First published: 1894 (in The Great God Pan and the Inmost Light)

Type of work: Novel

Type of plot: Fantasy—cautionary

Time of work: The late nineteenth century

Locale: Wales and London, England

The Plot

The Great God Pan was Arthur Machens first important work. Machen published the initial chapter in The Whirlwind in 1890. In 1893 he submitted the entire novel to another publisher, adding a second work, the story “The Inmost Light.” The two appeared together the following year.

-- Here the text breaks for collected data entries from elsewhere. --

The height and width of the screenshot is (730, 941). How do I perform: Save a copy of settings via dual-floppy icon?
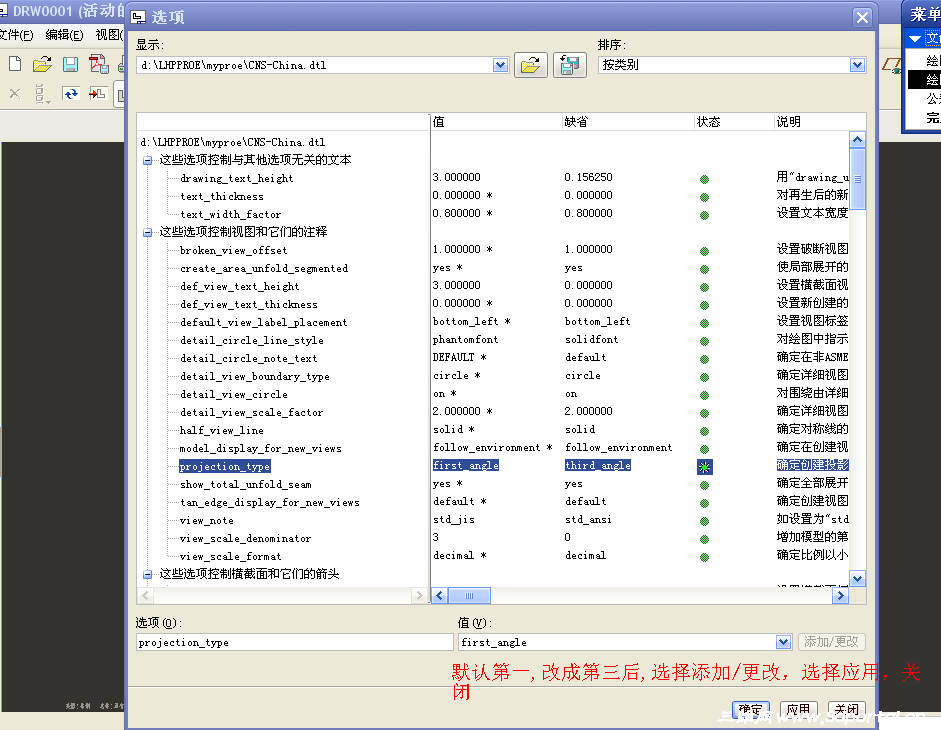pos(568,64)

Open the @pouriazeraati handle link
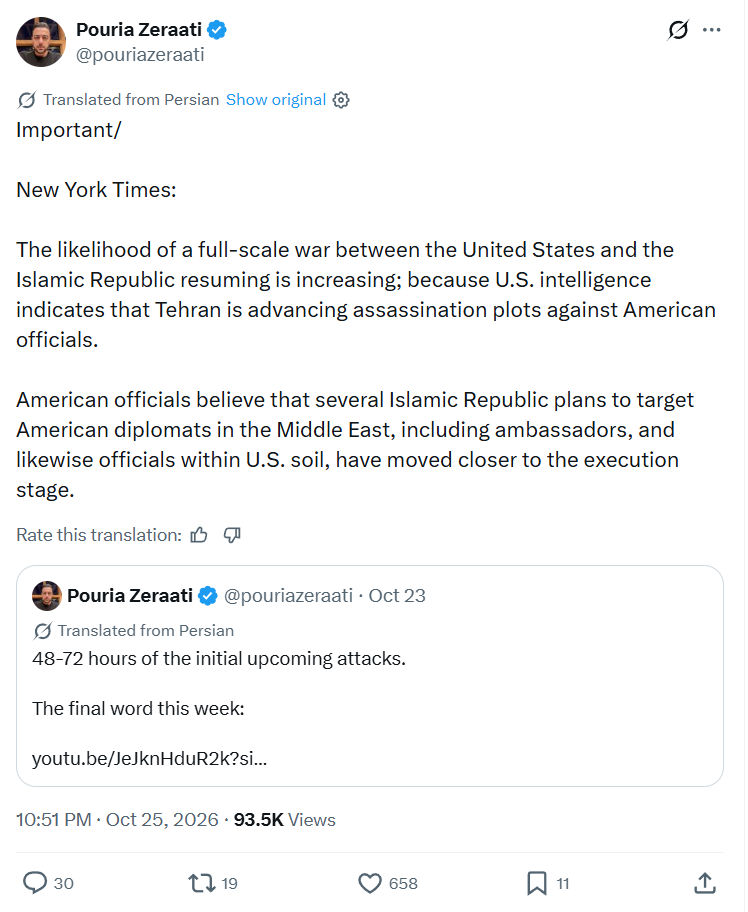pyautogui.click(x=140, y=55)
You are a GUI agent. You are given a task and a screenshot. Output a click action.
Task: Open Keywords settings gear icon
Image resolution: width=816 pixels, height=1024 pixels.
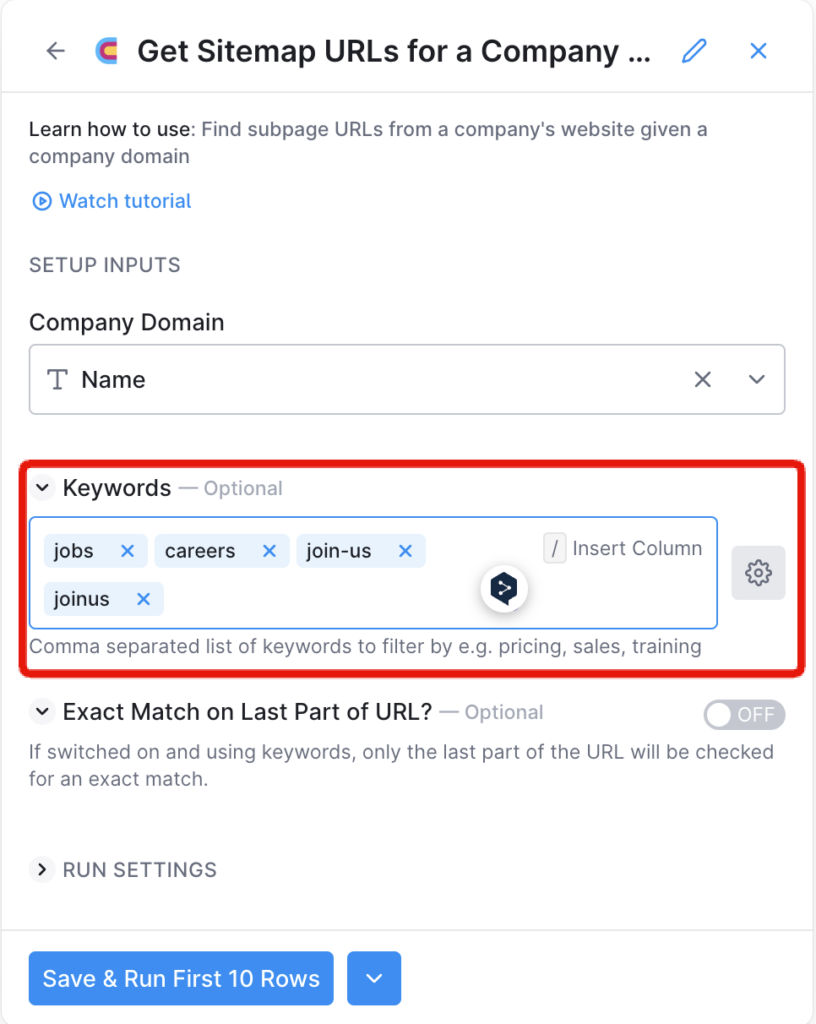click(x=758, y=573)
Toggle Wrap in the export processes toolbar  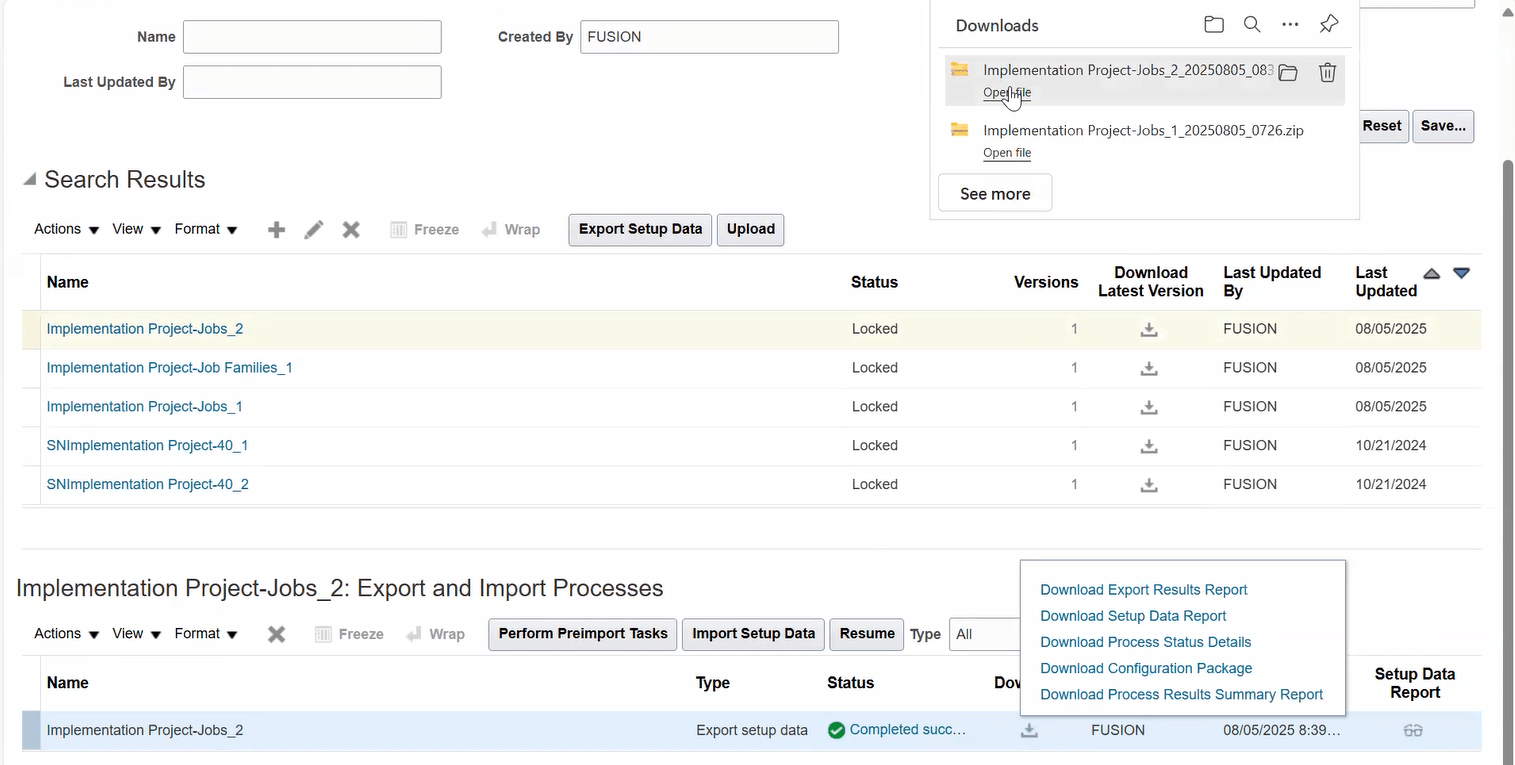point(436,633)
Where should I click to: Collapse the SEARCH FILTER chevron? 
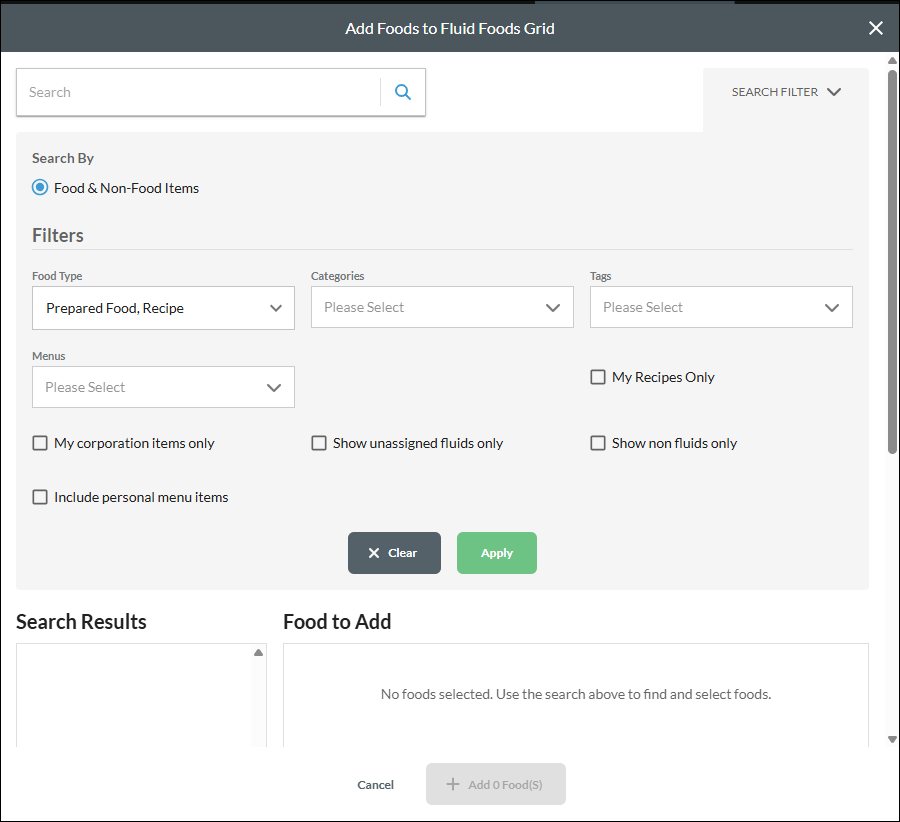click(834, 92)
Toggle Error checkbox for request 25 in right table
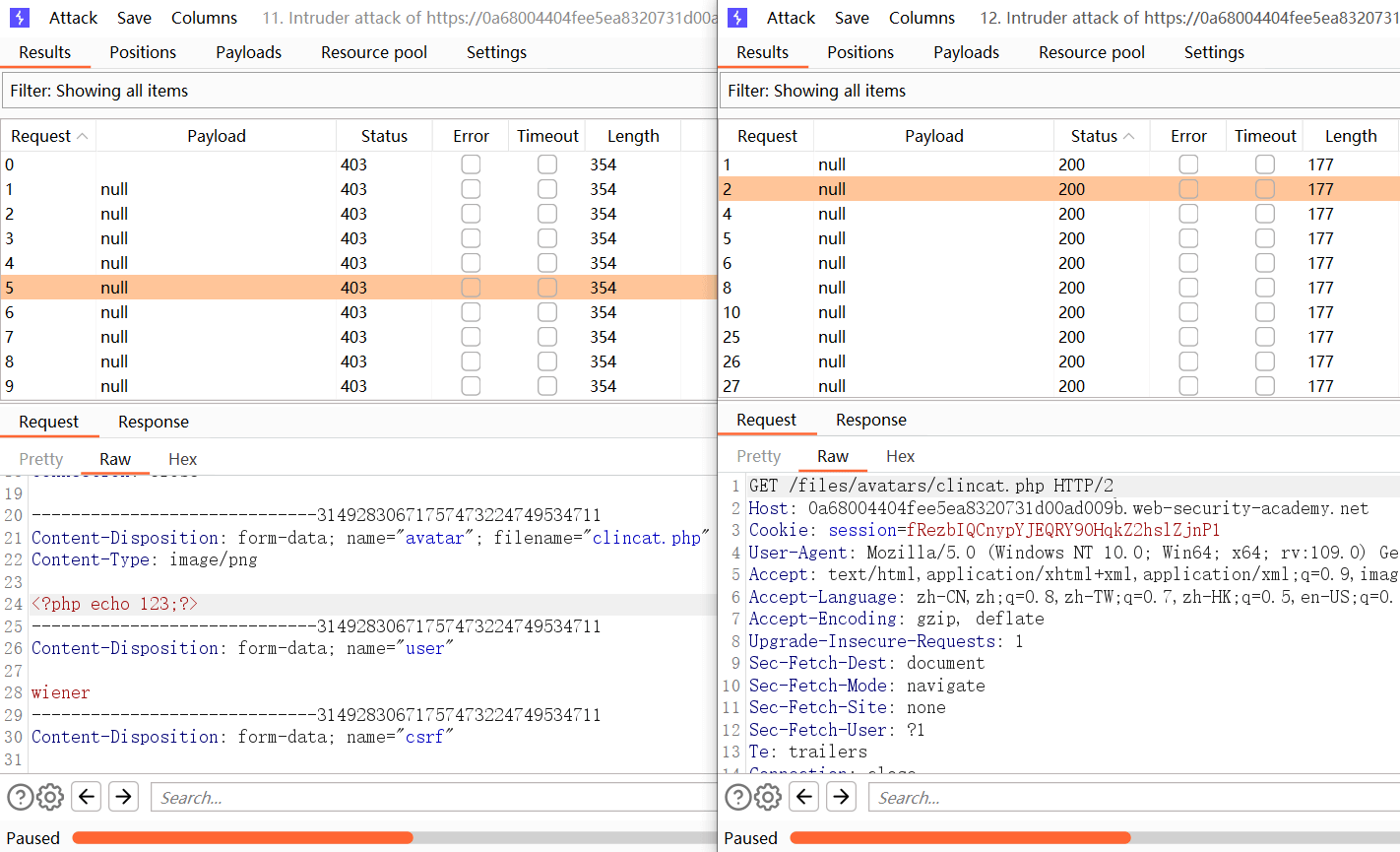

The Great God Pan is composed of a number of individual narratives that at first seem jumbled but that eventually fit together like pieces of a horrifying jigsaw puzzle. Machen relies on several characters to present these narratives: the egotistical Dr. Raymond, the outwardly conventional but inwardly skeptical Mr. Clarke, the unlucky Charles Herbert, and the hearty Mr. Villiers.

As the novel opens, Raymond is planning to perform a brain operation that will allow his patient Mary to “see” the God Pan, by which he means apprehending the spiritual reality beyond everyday events. He has invited Clarke to Wales to witness the results. After the operation, the unconscious young woman seems to register wonder, then horror, after which she sinks into idiocy.

For years afterward, Clarke avoids the subject of the occult, but he gradually compiles a collection of unusual but apparently true stories he calls “Memoirs to Prove the Existence of the Devil.” One such account involves a young woman known as Helen V. Helen was supposedly adopted by a relative who sought another home for her as she approached puberty. A farmer living on the Welsh border offered to be her guardian but did not count on the unhealthy effect she would have on other children in the neighborhood. In one incident, she was seen playing in the woods with a naked man resembling a satyr.

One evening Herbert and Villiers meet by accident inLondon. The two had attended school together, but Herbert has since been reduced to begging. He confides that the woman he married, Helen Vaughan, stole his money and disappeared. Later Villiers learns of the “Paul Street case,” in which the Herberts were implicated in murder. These events persuade Villiers to visit his financial adviser Clarke, but not on business. He describes his encounter with Herbert, his visit to the now-deserted Herbert house, and his discovery of a sketch in a pile of old newspapers. Clarke recognizes the sketch as resembling the patient Dr. Raymond operated on so many years before. The woman, Villiers insists, is Mrs. Herbert.

The remainder of the novel develops in similarly indirect but obvious fashion. Readers learn of Mrs. Beaumont, a wealthy beauty who is the toast of the season. A rash of suicides among gentlemen who have visited Mrs. Beaumonts house sweeps London. Villiers discovers that the woman in question has been known not only as Mrs. Herbert but also as Helen Vaughan and Miss Raymond, the name by which she is recognized in a disreputable quarter of London. Finally Villiers and Clarke confront the woman with their evidence and give her the choice of hanging herself or facing arrest.

In the last chapter, Machens characters reflect on Mrs. Beaumonts end. Chief among these commentators is Dr. Matheson, who describes attending a suicide victim whose body he sees degenerate horribly down the evolutionary ladder. The corpse wavers from sex to sex and dissolves, but then reasserts itself via a “Form” the doctor will not describe, until it becomes a human corpse again. Finally Raymond provides the missing piece of the puzzle, confessing that although Mary died nine months after his experiment, she first gave birth to a child who was clearly evil incarnate. Helen Vaughan, later known as Helen V., Mrs. Herbert, Mrs. Beaumont, and Miss Raymond, was the daughter of Mary and the Great God Pan.